"Right you are, Little Peachey!" he called. "Thar ain't no more to be said than that—just you an' me in the Ragged Woods at sundown. An' now—Blessed if we ain't downright stampeded! It's a reg'lar round-up, Peachey!" And he laughed again uncontrollably.
"Well," said Hemsley at length, "I don't like the looks of things, and I'm going to make it my business to take Miss Crane home to her father. I advise you not to make any trouble until you've proved who you are. Rockledge County Jail is only six miles away."
The other sobered to a statue, then turned, regarding Hemsley with mild fixity.
"Gentlemen," he said, "gentlemen both.
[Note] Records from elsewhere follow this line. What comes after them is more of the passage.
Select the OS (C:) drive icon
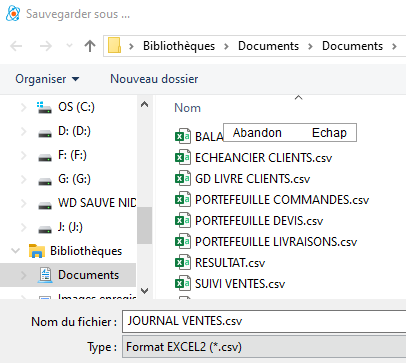This screenshot has height=363, width=406. 44,107
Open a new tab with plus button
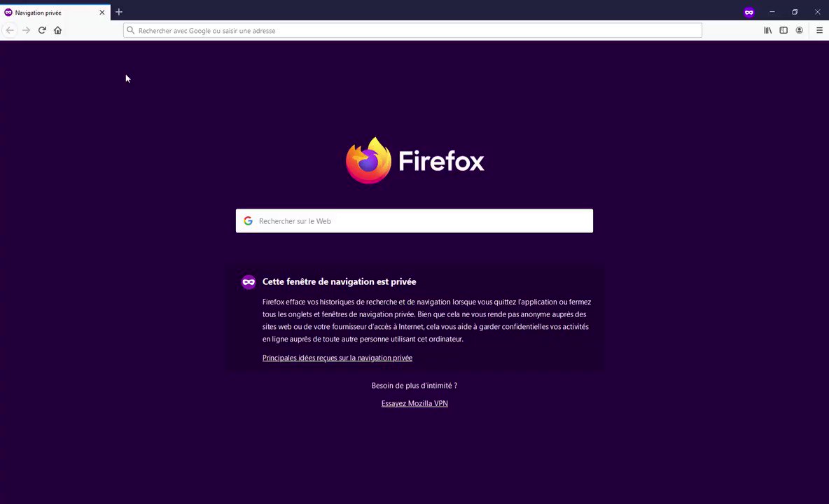Viewport: 829px width, 504px height. coord(119,12)
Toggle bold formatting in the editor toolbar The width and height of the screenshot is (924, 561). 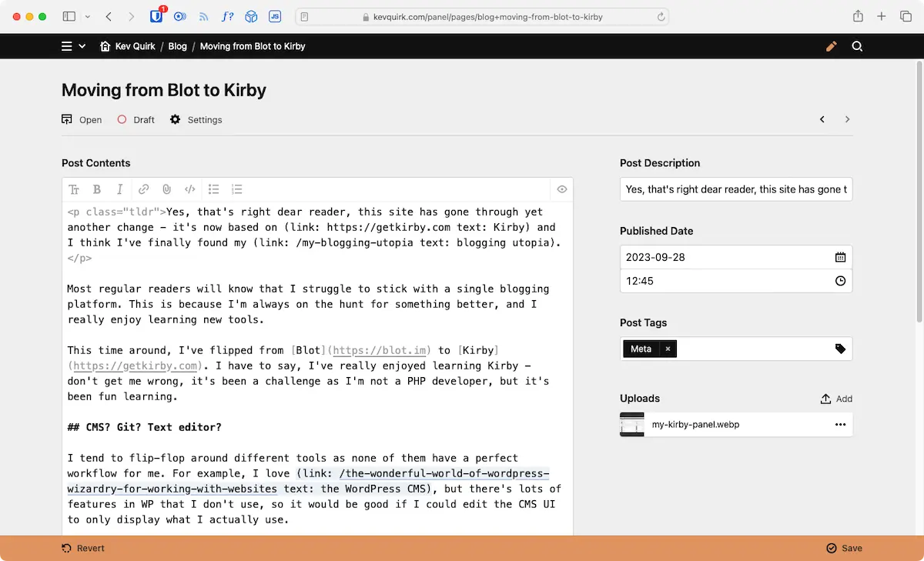pyautogui.click(x=96, y=189)
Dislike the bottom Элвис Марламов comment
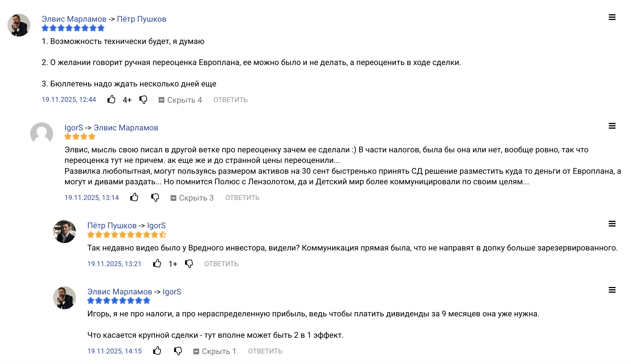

I ain't askin' for your help, and, as far as I can see, neither is Peachey. I mean it. Gentlemen, a mule is a most onsafe critter. Even when you go to his funeral, you'll do well to sit at the head of the coffin."
Then all three turned quickly, for there had arisen from below the sound of a grating keel.
"That settles it," said Hemsley with dry satisfaction. "Miss Crane has gone home in the canoe. So much the better: I'm not looking for trouble." And he turned away.
But the Man gave one great laugh, then he was off like a shot, down the slope and into the water. At shoulder-depth he overtook the canoe and clung to its stern.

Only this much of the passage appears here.